Exercise description —
A word-for-word restatement of the data is what is needed.

The data —
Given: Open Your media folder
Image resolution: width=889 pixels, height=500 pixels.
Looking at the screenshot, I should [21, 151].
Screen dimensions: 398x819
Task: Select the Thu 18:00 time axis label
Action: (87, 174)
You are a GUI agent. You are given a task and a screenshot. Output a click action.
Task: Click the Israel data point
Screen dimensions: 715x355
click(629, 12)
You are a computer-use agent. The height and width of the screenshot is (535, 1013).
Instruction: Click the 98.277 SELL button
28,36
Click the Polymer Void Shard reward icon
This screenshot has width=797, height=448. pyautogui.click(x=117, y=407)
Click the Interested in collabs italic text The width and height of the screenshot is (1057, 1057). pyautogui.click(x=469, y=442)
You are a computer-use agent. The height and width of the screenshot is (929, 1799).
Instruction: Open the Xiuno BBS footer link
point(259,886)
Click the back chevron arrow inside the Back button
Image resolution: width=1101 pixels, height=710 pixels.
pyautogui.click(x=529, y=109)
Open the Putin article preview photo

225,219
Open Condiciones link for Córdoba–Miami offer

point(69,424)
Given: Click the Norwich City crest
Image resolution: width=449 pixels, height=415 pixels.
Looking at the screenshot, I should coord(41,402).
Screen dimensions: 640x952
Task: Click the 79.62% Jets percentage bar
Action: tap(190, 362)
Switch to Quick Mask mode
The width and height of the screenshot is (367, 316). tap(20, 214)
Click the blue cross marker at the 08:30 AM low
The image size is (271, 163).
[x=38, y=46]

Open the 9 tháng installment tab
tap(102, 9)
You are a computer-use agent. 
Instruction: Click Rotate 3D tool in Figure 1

Result of this exercise —
Given: Open Your media folder
Image resolution: width=889 pixels, height=500 pixels.
Looking at the screenshot, I should [21, 151].
Screen dimensions: 398x819
Task: Select the Thu 18:00 time axis label
Action: (87, 174)
You are a GUI agent. You are given a task and a screenshot. Output a click action.
Task: Click the Israel data point
Screen dimensions: 715x355
click(629, 12)
You are a computer-use agent. The height and width of the screenshot is (535, 1013).
Instruction: Click the 98.277 SELL button
28,36
Click the Polymer Void Shard reward icon
This screenshot has width=797, height=448. pyautogui.click(x=117, y=407)
Click the Interested in collabs italic text The width and height of the screenshot is (1057, 1057). pyautogui.click(x=469, y=442)
You are a computer-use agent. The height and width of the screenshot is (929, 1799).
Instruction: Open the Xiuno BBS footer link
point(259,886)
Click the back chevron arrow inside the Back button
Image resolution: width=1101 pixels, height=710 pixels.
pyautogui.click(x=529, y=109)
Open the Putin article preview photo

225,219
Open Condiciones link for Córdoba–Miami offer

point(69,424)
Given: Click the Norwich City crest
Image resolution: width=449 pixels, height=415 pixels.
Looking at the screenshot, I should coord(41,402).
Screen dimensions: 640x952
Task: Click the 79.62% Jets percentage bar
Action: tap(190, 362)
Switch to Quick Mask mode
The width and height of the screenshot is (367, 316). tap(20, 214)
Click the blue cross marker at the 08:30 AM low
The image size is (271, 163).
[x=38, y=46]

Open the 9 tháng installment tab
tap(102, 9)
You are a computer-use agent. 
Instruction: Click Rotate 3D tool in Figure 1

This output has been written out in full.